Color contrast is the measurable difference in luminance between two colors , typically a text color and its background. In digital accessibility, contrast ratio determines whether text is readable for users with visual impairments, including those with low vision, color blindness, or age-related vision degradation. The Web Content Accessibility Guidelines (WCAG) establish specific contrast thresholds that websites must meet to be considered accessible.

The Free Color Contrast Checker is a browser-based accessibility testing tool that calculates the contrast ratio between any two colors using the WCAG 2.1 relative luminance formula. It evaluates color pairs against Level AA and Level AAA standards for normal text, large text, and graphical user interface components. Unlike manual contrast calculation that requires complex logarithmic math, this tool provides instant pass/fail grading with precise ratio values , making accessibility compliance verification accessible to designers and developers without specialized knowledge.
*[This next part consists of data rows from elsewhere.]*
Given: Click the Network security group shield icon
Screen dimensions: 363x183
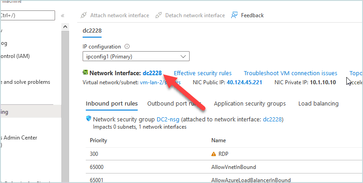Looking at the screenshot, I should tap(88, 119).
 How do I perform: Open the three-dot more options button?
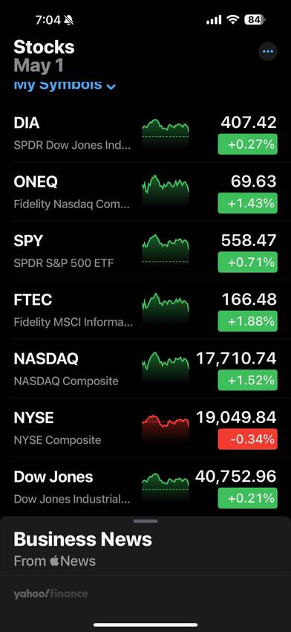click(x=268, y=51)
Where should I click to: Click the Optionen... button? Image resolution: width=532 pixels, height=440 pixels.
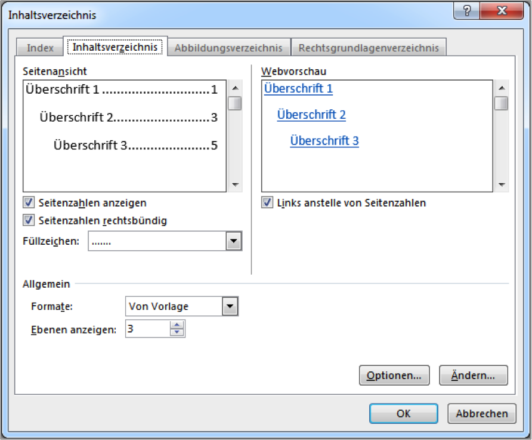(x=394, y=375)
What makes this tool essential for modern web development is its integration with real-world design workflows. Many designers select colors based purely on aesthetic preference without considering accessibility implications. This tool bridges that gap by providing immediate feedback during the color selection process. It supports HEX, RGB, and HSL input formats, offers visual previews of text on background combinations, and generates detailed reports suitable for accessibility audits. All calculations happen client-side, ensuring that proprietary brand colors and unreleased design palettes remain confidential.

Best Practices

  • Test every text and background combination: Do not assume that dark text on a light background always passes. Colors with similar luminance values , such as medium gray text on a light gray background , can fail WCAG standards despite appearing readable to users with normal vision. Test every color pair systematically.
  • Target WCAG 2.1 Level AA as the minimum standard: Level AA requires a contrast ratio of at least 4.5:1 for normal text and 3:1 for large text (18pt or 14pt bold). Level AAA requires 7:1 for normal text and 4.5:1 for large text. Treat Level AA as your baseline and Level AAA as your aspirational target.
  • Consider color blindness in your palette:A color pair may pass contrast mathematically but still be indistinguishable to users with protanopia, deuteranopia, or tritanopia. Use the tool's simulation preview to test how your colors appear under different types of color vision deficiency.
  • Test UI components and graphical objects: WCAG 2.1 extends contrast requirements beyond text to include user interface components and graphical objects. Buttons, form fields, icons, and charts must have a 3:1 contrast ratio against adjacent colors to be perceivable.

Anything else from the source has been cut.